The records that follow should be copied out exactly, pictures excluded.

(Input data Opens)

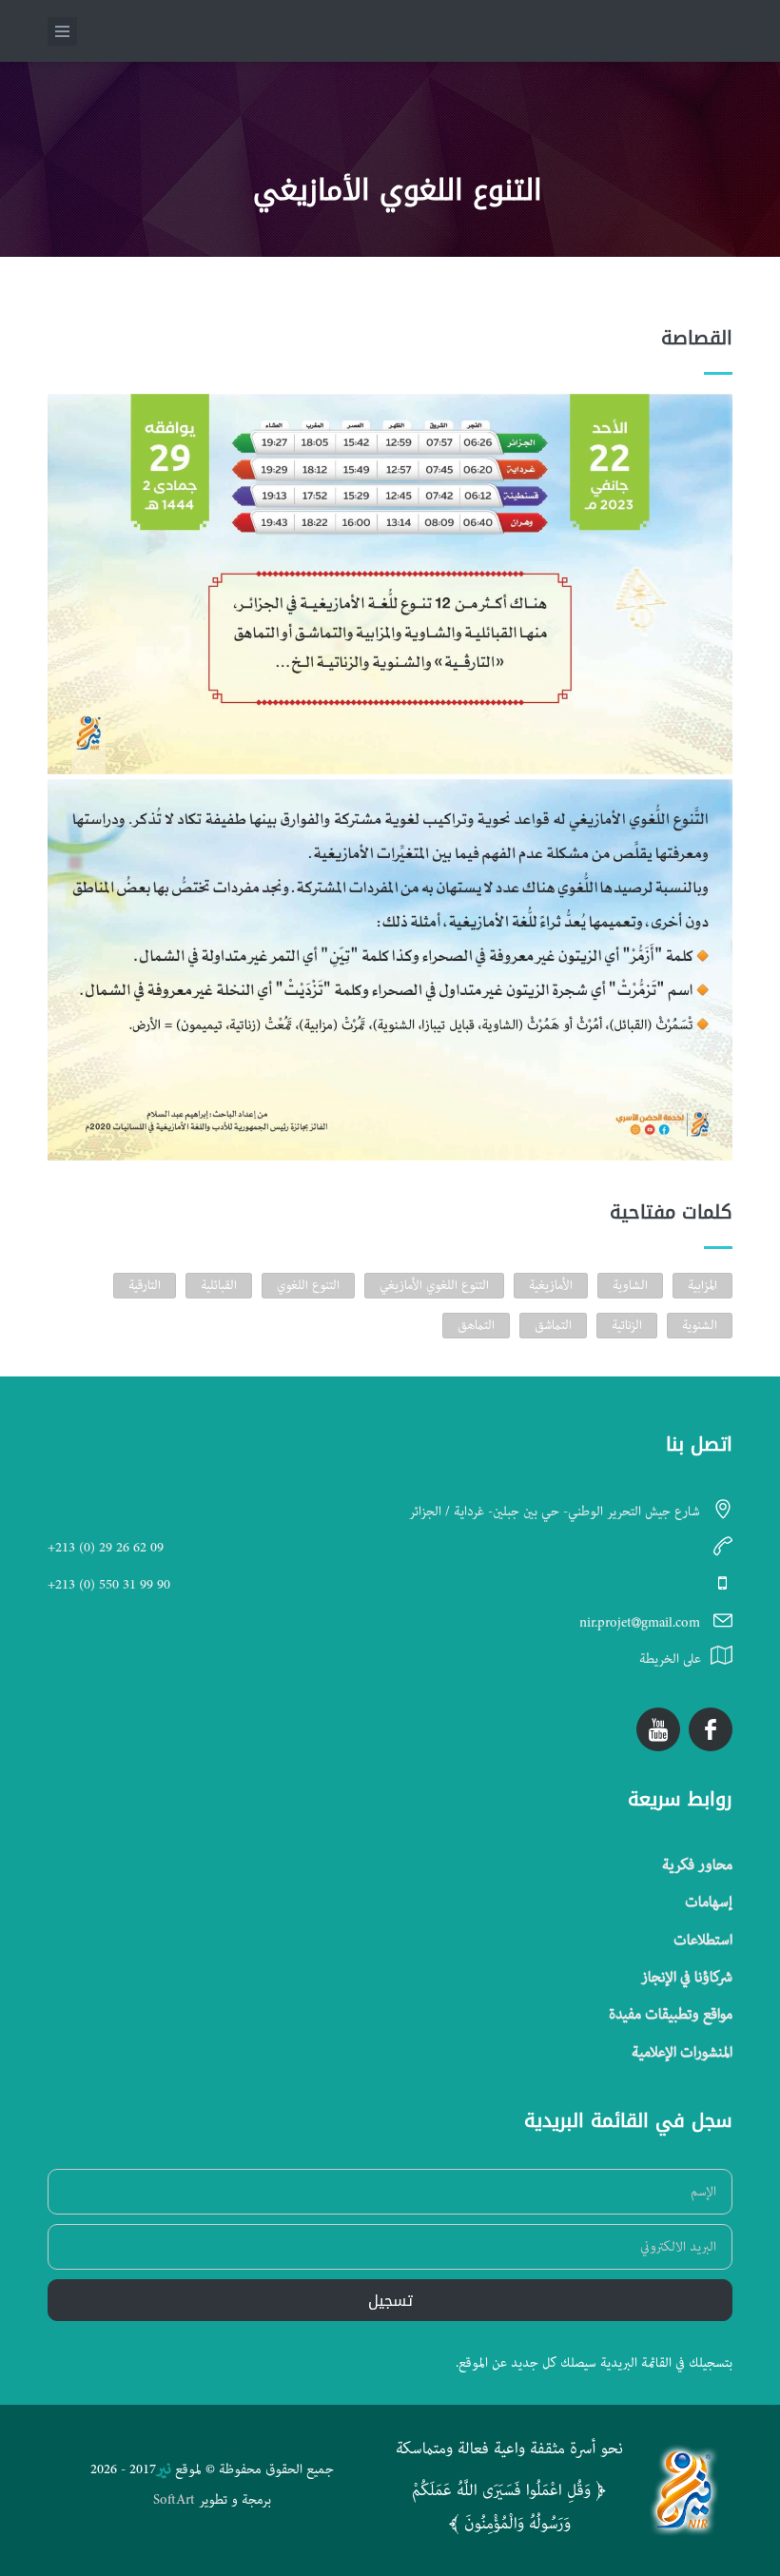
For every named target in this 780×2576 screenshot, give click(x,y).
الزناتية (627, 1325)
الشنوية (699, 1325)
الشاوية (630, 1285)
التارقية (144, 1285)
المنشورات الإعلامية (682, 2052)
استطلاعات (702, 1940)
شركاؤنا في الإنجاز (686, 1977)
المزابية (702, 1285)
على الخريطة (670, 1659)
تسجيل (390, 2300)
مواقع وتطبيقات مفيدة (670, 2014)
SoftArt (174, 2499)
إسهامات (708, 1902)
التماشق (553, 1325)
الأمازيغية (551, 1285)
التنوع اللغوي (308, 1285)
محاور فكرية (697, 1865)
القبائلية (219, 1285)
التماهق (476, 1325)
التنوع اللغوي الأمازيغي (434, 1285)
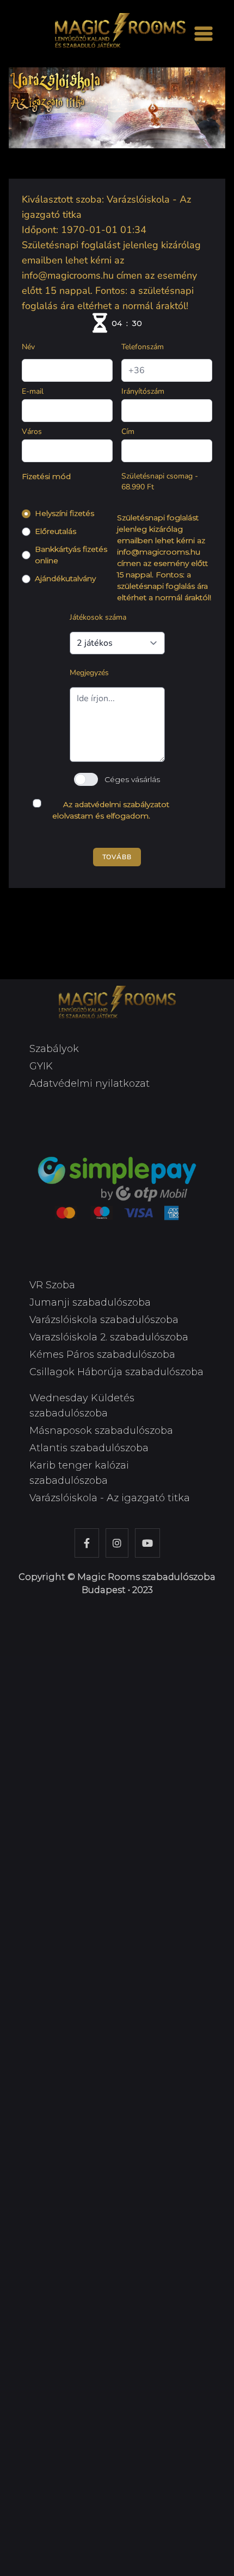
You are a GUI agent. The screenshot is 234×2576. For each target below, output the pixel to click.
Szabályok (54, 1049)
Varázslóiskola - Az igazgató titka (109, 1498)
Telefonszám (142, 347)
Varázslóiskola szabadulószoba (103, 1320)
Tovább (117, 857)
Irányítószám (142, 391)
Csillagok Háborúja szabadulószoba (116, 1372)
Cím (127, 431)
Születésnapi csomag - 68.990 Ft (159, 481)
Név (28, 347)
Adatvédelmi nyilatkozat (89, 1083)
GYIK (41, 1066)
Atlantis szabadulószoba (89, 1448)
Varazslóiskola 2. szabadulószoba (108, 1337)
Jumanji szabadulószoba (90, 1302)
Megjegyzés (89, 672)
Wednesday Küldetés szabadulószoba (81, 1405)
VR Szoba (52, 1285)
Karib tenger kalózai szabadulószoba (79, 1473)
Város (32, 431)
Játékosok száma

(Input data Closes)

▶ **Exercise response**
For every named target in this 780×2576 screenshot, give click(x,y).
الزناتية (627, 1325)
الشنوية (699, 1325)
الشاوية (630, 1285)
التارقية (144, 1285)
المنشورات الإعلامية (682, 2052)
استطلاعات (702, 1940)
شركاؤنا في الإنجاز (686, 1977)
المزابية (702, 1285)
على الخريطة (670, 1659)
تسجيل (390, 2300)
مواقع وتطبيقات مفيدة (670, 2014)
SoftArt (174, 2499)
إسهامات (708, 1902)
التماشق (553, 1325)
الأمازيغية (551, 1285)
التنوع اللغوي (308, 1285)
محاور فكرية (697, 1865)
القبائلية (219, 1285)
التماهق (476, 1325)
التنوع اللغوي الأمازيغي (434, 1285)
You are a GUI agent. The screenshot is 234×2576. For each target below, output the pixel to click.
Szabályok (54, 1049)
Varázslóiskola - Az igazgató titka (109, 1498)
Telefonszám (142, 347)
Varázslóiskola szabadulószoba (103, 1320)
Tovább (117, 857)
Irányítószám (142, 391)
Csillagok Háborúja szabadulószoba (116, 1372)
Cím (127, 431)
Születésnapi csomag - 68.990 Ft (159, 481)
Név (28, 347)
Adatvédelmi nyilatkozat (89, 1083)
GYIK (41, 1066)
Atlantis szabadulószoba (89, 1448)
Varazslóiskola 2. szabadulószoba (108, 1337)
Jumanji szabadulószoba (90, 1302)
Megjegyzés (89, 672)
Wednesday Küldetés szabadulószoba (81, 1405)
VR Szoba (52, 1285)
Karib tenger kalózai szabadulószoba (79, 1473)
Város (32, 431)
Játékosok száma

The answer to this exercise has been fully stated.